Today we talked about the structure of language and about syntax.

We learned that the constitutive relations of the structure of language are structural relations, semiotic relations and the different ranks.
Syntagmatic and paradigmatic relations form the structural relations. Syntagmatic relations are combinatory relations, building bigger units (signs) from smaller units (also signs), while paradigmatic relations are classificatory of similarity and difference between signs.
Semantic relations on the other hand are concerned with the realisation and interpretation of signs.

We have discussed especially the fact that syntagmatic and paradigmatic relations occur in all kinds of ranks (positions in the hierarchy of signs), including for instance phonology, morphology and syntax. One example are the structure and the syntagmatic relations of syllables, which consist of an onset (the front part of the syllable), and a nucleus and a coda, forming the rhyme.

Moreover, we focused on the above mentioned sign hierarchy. The positions in this hierarchy are referred to as ranks, the main ranks being dialogue, monologue / text, sentence, word, morpheme and phoneme All signs at each of these ranks have an internal and external structure, as well as semiotic relations (acoustic representation, meaning,… ) .

In addition to this, we discussed the topic syntax.
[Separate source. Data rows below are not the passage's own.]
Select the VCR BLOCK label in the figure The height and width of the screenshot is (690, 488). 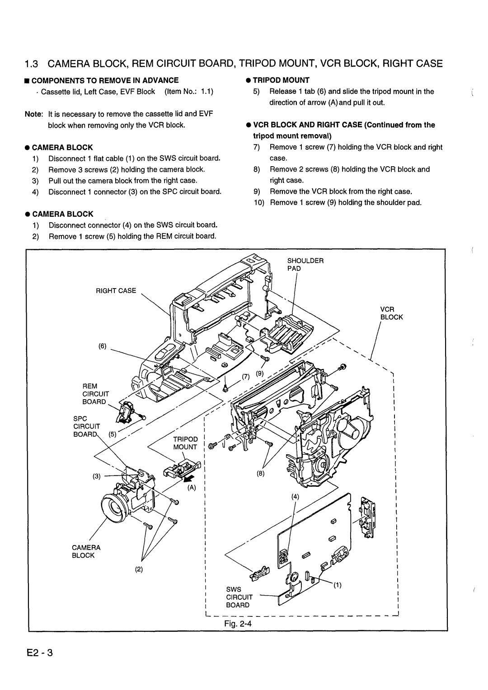391,313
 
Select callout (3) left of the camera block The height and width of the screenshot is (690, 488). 98,476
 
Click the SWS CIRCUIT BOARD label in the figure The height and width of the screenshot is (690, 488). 238,597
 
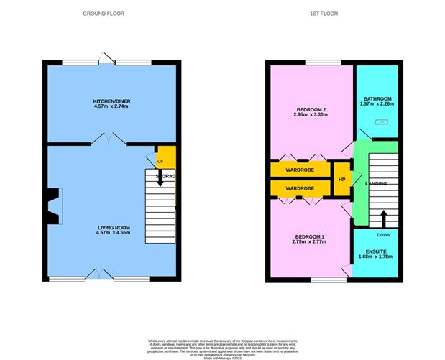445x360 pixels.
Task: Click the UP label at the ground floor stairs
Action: coord(160,162)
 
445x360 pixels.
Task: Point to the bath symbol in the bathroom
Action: coord(381,122)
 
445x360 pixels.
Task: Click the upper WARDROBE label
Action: coord(301,171)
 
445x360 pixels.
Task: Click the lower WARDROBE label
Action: coord(301,188)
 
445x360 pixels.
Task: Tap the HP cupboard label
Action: coord(341,180)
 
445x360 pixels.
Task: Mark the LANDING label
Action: coord(376,184)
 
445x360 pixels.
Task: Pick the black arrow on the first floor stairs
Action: coord(382,216)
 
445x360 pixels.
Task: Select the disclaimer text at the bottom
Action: coord(222,344)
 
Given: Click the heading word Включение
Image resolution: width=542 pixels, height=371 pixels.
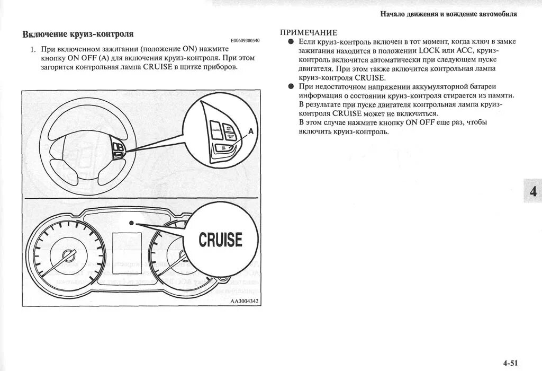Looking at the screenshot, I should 44,34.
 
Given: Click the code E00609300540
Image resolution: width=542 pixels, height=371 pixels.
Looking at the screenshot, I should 245,41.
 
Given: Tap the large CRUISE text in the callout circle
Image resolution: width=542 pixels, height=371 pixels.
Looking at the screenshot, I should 220,240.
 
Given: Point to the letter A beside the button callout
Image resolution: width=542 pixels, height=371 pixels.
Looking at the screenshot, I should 251,130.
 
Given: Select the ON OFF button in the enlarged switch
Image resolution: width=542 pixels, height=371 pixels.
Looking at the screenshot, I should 224,149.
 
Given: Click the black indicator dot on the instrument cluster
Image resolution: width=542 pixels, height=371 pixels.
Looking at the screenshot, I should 137,224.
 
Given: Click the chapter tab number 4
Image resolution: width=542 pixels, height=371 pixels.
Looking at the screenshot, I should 532,191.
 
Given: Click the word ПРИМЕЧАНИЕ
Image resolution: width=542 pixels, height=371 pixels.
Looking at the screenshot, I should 309,33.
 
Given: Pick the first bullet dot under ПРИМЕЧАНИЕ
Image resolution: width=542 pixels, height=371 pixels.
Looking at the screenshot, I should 291,41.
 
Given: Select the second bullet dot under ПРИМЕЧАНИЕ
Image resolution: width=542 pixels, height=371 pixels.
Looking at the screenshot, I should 291,86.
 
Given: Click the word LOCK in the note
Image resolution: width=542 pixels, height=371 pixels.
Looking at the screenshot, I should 429,50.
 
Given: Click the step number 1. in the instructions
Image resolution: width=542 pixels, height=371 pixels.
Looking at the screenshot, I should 32,49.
There are nine categories that form the different parts of speech These are: nouny categories (determiners, adjectives, nouns, pronouns), verby categories (verbs and adverbs) and glue categories (prepositions, conjunctions and interjections).
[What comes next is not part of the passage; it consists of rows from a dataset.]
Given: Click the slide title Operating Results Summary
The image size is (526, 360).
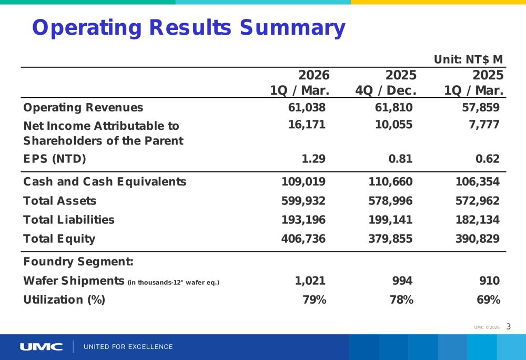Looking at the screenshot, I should pyautogui.click(x=188, y=28).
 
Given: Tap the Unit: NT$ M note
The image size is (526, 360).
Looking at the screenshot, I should pyautogui.click(x=468, y=59).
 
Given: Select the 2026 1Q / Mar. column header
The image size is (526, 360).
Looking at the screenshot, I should pyautogui.click(x=300, y=83).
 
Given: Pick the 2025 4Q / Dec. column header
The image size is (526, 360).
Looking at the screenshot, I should pyautogui.click(x=386, y=83).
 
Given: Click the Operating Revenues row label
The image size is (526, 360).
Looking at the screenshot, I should pyautogui.click(x=83, y=108).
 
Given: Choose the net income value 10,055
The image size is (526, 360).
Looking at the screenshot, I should pyautogui.click(x=393, y=125).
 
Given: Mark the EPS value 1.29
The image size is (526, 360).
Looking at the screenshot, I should pyautogui.click(x=313, y=159).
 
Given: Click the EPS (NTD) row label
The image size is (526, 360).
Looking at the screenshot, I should pyautogui.click(x=55, y=159).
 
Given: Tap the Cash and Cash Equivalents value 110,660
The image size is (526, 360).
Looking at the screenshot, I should pyautogui.click(x=390, y=182).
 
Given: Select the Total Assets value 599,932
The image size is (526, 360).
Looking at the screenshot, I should pyautogui.click(x=304, y=201).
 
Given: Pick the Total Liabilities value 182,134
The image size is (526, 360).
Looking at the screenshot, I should pyautogui.click(x=477, y=220).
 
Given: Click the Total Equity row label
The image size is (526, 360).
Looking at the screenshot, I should pyautogui.click(x=59, y=239).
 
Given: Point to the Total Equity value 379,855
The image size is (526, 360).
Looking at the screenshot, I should pyautogui.click(x=390, y=239).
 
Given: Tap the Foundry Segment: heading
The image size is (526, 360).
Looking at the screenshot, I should pyautogui.click(x=78, y=262).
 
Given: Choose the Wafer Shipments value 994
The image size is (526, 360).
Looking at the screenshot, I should pyautogui.click(x=402, y=281).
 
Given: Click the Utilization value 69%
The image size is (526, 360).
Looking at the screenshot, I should pyautogui.click(x=488, y=300).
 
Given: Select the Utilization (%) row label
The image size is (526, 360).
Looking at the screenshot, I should pyautogui.click(x=64, y=300).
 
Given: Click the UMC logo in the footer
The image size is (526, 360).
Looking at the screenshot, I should pyautogui.click(x=42, y=347).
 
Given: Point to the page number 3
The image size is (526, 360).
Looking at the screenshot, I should pyautogui.click(x=509, y=327).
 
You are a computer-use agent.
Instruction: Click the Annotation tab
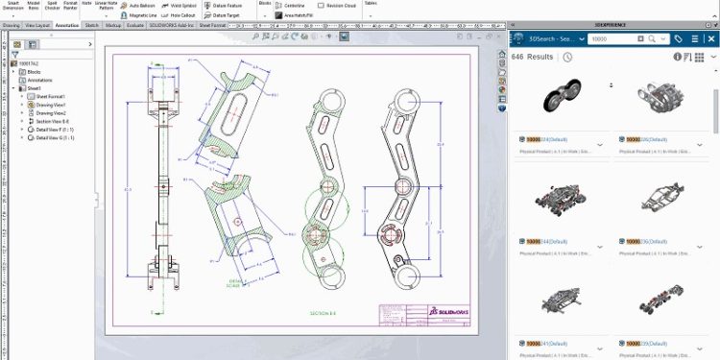tap(67, 25)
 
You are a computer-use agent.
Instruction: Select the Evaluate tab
tap(135, 25)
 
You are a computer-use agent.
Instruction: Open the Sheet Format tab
tap(211, 25)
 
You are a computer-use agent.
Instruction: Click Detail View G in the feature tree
tap(57, 138)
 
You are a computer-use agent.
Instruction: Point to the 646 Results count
tap(532, 57)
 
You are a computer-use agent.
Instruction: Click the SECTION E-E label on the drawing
tap(324, 313)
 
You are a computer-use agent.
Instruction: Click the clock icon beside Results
tap(567, 57)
Identify the syntagmatic relations in the following constructions:

-/frIdZ/, /streIts/, / prE@r /

onset nucleus coda

f         rI        dZ
str      eI        ts
p        rE        @r

– “three people saw a woman and her dog in the shop”

subject : three (quantifier) people
verbal: saw
object: a woman
conjunction: and
object: her dog
localizing adverb: in the shop

Identify the paradigmatic relations in the following sets (describe similarities and differences):

– {/p/, /t/, /k/}
-all are voiceless plosives, but with different places of articulation (/p/ is bilabial, /t/ alveolar and /k/ is velar).

– {“object”, “furniture”, “chair”, “table”}
“chair” and “table” are hyponyms of “furniture”, which is a hyponym of “object”

– {“walk”, “drive”, “run”, “ride”}
-all words connotate movement at different speed Moreover, “walk” and “run” are antonyms.

Analyse the components of the following item into units of
different ranks:

-her step-mother bought her a pre-paid phone card

sentence: her step-mother bought her a pre-paid phone card
word: her, step-mother, bought, her, a, pre-paid, phone card
morphemes: her, step, mother, bought, her, a, pre, paid, phone, card
phonemes: /h/ + /@/, /s/ + /t/ + /e/ + /p/, /m/ + /a/ + /D/
+ /@//, /b/ + /O/ + /t/, /h/ + /@/, /@/, /p/ + /r/ + /i/, /p/ + /e/
+ /I/ + /d/, /f/ + /o/ + /U/ + /n/, /k/ + /a/ + /r/ + /d/

Today's lecture was easy to follow, and the topics were very interesting. So far, I only had the opportunity discuss syntagmatic and paradigmatic relations within literature classes, thus, it was fascinating to hear in how far these relations are applied to syntax specifically.